Арвельд помолчал, застегивая рясу.
– Тогда к лафийскому послу. Здесь выжидать все равно нечего.
– Этот – да, он может знать, каков ты из себя, раз вел с королем переписку относительно вас троих… – Сгарди, не поняв, поднял голову и уставился на Паломника, но тот, поймав его взгляд, пожал плечами: – так оно обычно делается.
Раздался короткий стук в дверь. Паломник встал открыть.
– Ты смотри-ка, на ловца и зверь бежит, – заметил он, выслушав монаха и прикрыв за ним дверь. – Настоятель к себе зовет.
– Обоих? – вскинув голову, спросил Сгарди. Он подумал, что тому вдруг стало известно, какой гость пожаловал в обитель.
– Нет, только меня. Хотя пойдем вместе, сразу обо всем и поговорим…
V
«Лафисс» встал на стоянку под обрывом, который венчала монастырская стена. А через четверть часа к настоятелю пожаловал гость.
Молодой человек, светловолосый и приятного вида, с безукоризненной вежливостью принес извинения за самовольство и попросил временного пристанища, сославшись на общего знакомого. Когда Златоуст мимоходом спросил, что же помешало явиться на Лакос по-людски, гость, слегка смешавшись, пояснил, что виной тому старый спор о наследстве, которое он несколько лет назад не поделил с господином Ванцерой, и из-за которого капитан, видимо, имеет на него зуб.
– Будь по-вашему, – выслушав, кивнул настоятель.
– Так я могу рассчитывать на помощь обители?
– Можете, сударь.
– Благодарю, – гость поклонился, и на солнце ярко сверкнула хрустальная сережка.

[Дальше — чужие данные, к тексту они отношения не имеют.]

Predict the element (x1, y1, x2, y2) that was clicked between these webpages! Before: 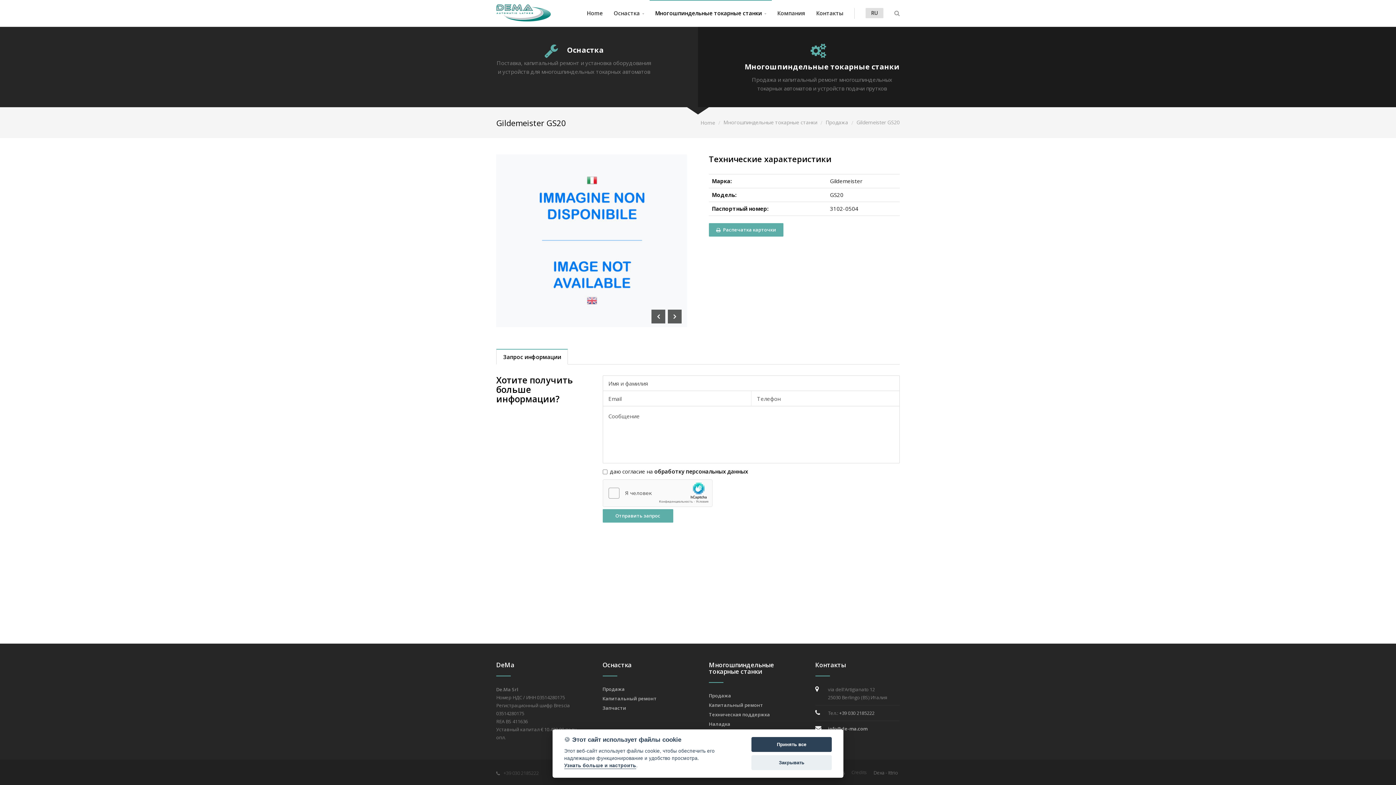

Кажется, он чувствовал шаткость своего положения и сам понимал, что его хлипкая история мало кого убедит, а потому считал нужным добавить что-нибудь лестное. – Какая картина… Это вы рисуете?
Златоуст, не поняв, о чем речь, обернулся и глянул на холст без рамы, висевший на стене, точно впервые увидел. А был это вид из узенького окна кельи – на море и угловую башню. На карнизе башни, в трещине, рос кустик резеды, а в небе над крышей застыло перистое облако, схваченное вечерним солнцем. Картина была незамысловатая, но веселая, радостная. Будто тот, кто смотрел из окна, чему-то улыбался.

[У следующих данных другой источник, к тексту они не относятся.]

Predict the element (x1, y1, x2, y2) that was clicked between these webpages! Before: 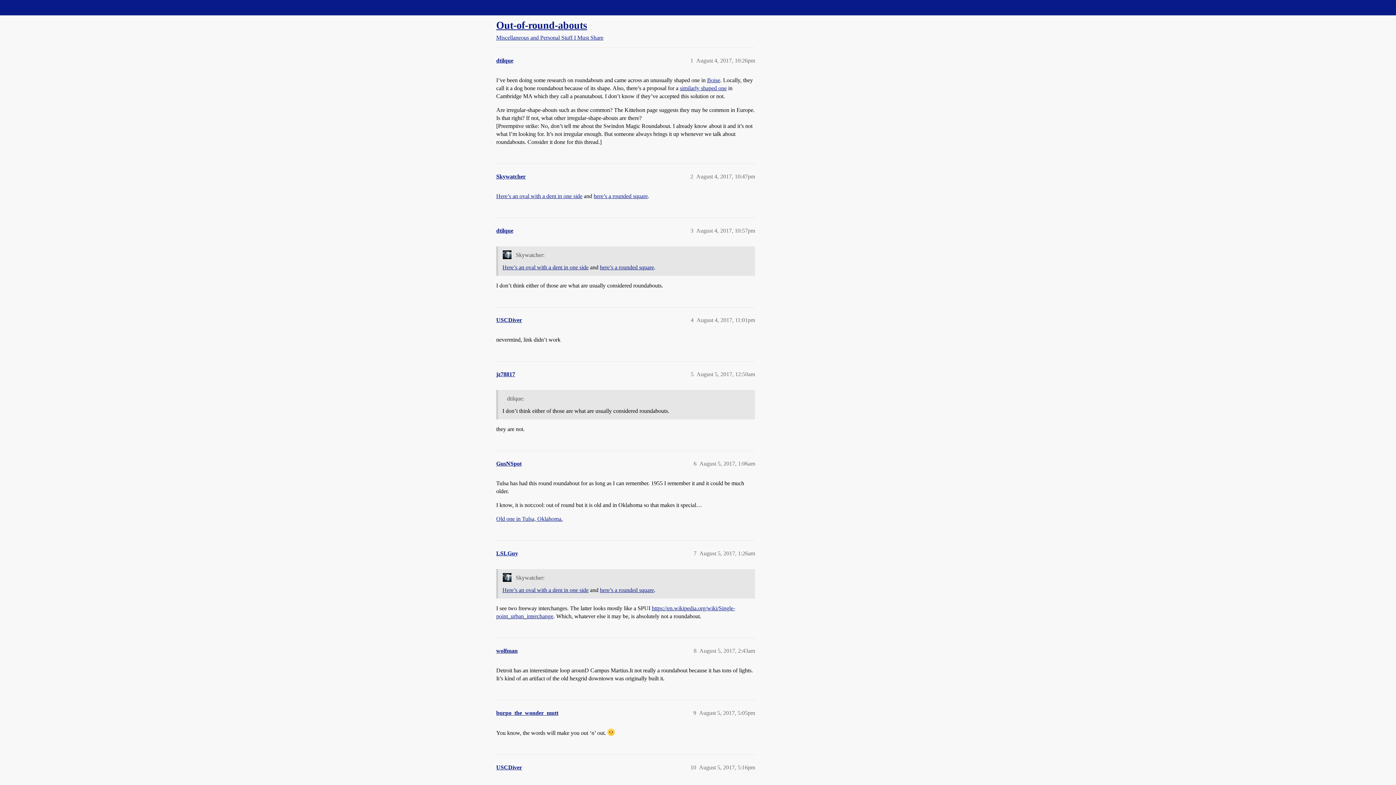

– Э, нет, сударь, меня господь не сподобил. Наш послушник рисует. Я раз увидел, как он углем на стене воробьев изобразил, так они как живые вышли. – Настоятель вдруг усмехнулся. – А дайте-ка я вам его наброски покажу.

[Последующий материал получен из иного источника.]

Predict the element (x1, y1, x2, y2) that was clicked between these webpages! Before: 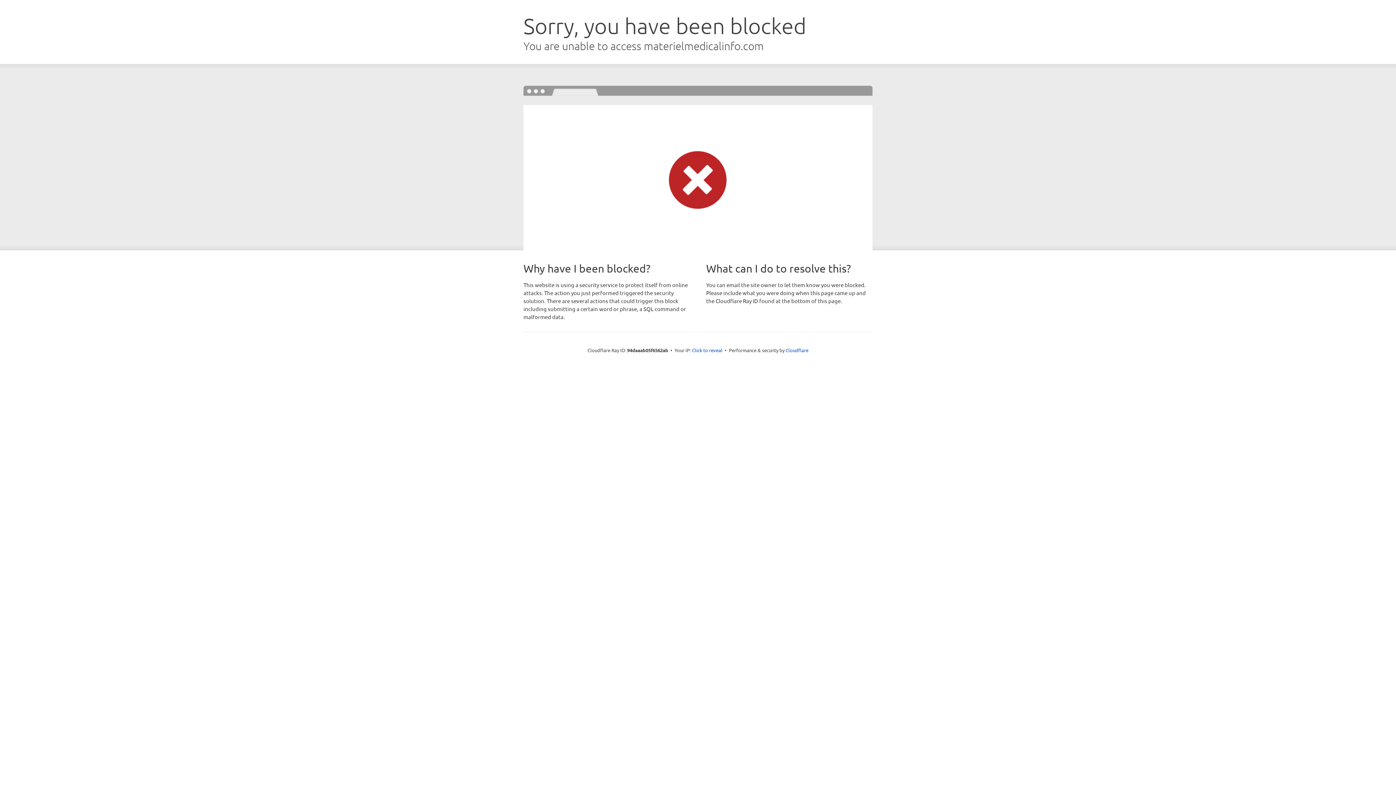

Незаметно было, что гостю сильно хотелось посмотреть, но попробуй, откажи после оказанного гостеприимства… Молодой человек учтиво склонил голову.
Златоуст достал с книжной полки деревянный короб.
– Вот… Снова вид из окна, в другую сторону, дорога за ворота, лес… – Гость кивал, скользя взглядом по рисункам. Чайки уселись на крыше часовни, монахи набирают воду из колодца, стрекозы над монастырским прудом – все просто и безыскусно. – Я велел ему переписать несколько фамильных портретов с королевских альманахов, пусть у нас будет своя небольшая галерея… Посмотрите-ка, сударь. Этот, по-моему, особенно удачно вышел.
Нить разговора, и без того натянутая, резко оборвалась. Оба молча смотрели на портрет, который Златоуст достал из короба – настоятель ждал, что скажет гость, а тот, видимо, не знал, куда деваться.
Наконец Златоуст спокойно спросил:
– А ты думал, Расин – тебя не узнают?
– Так и думал, – честно ответил князь, приходя в себя. – Я ведь особа в Светломорье не такая известная… Неужели сразу поняли?
– Сперва-то решил, что показалось – просто лицом схож. А когда шрам на виске разглядел, тогда уж и узнал. – Князь непонимающе взглянул на него, и Златоуст пояснил: – Я Любомудра племянник, и на Лафии не раз бывал, тебя ребенком видел. Ты-то меня не помнишь. Да уж, дивное утро для нас обоих…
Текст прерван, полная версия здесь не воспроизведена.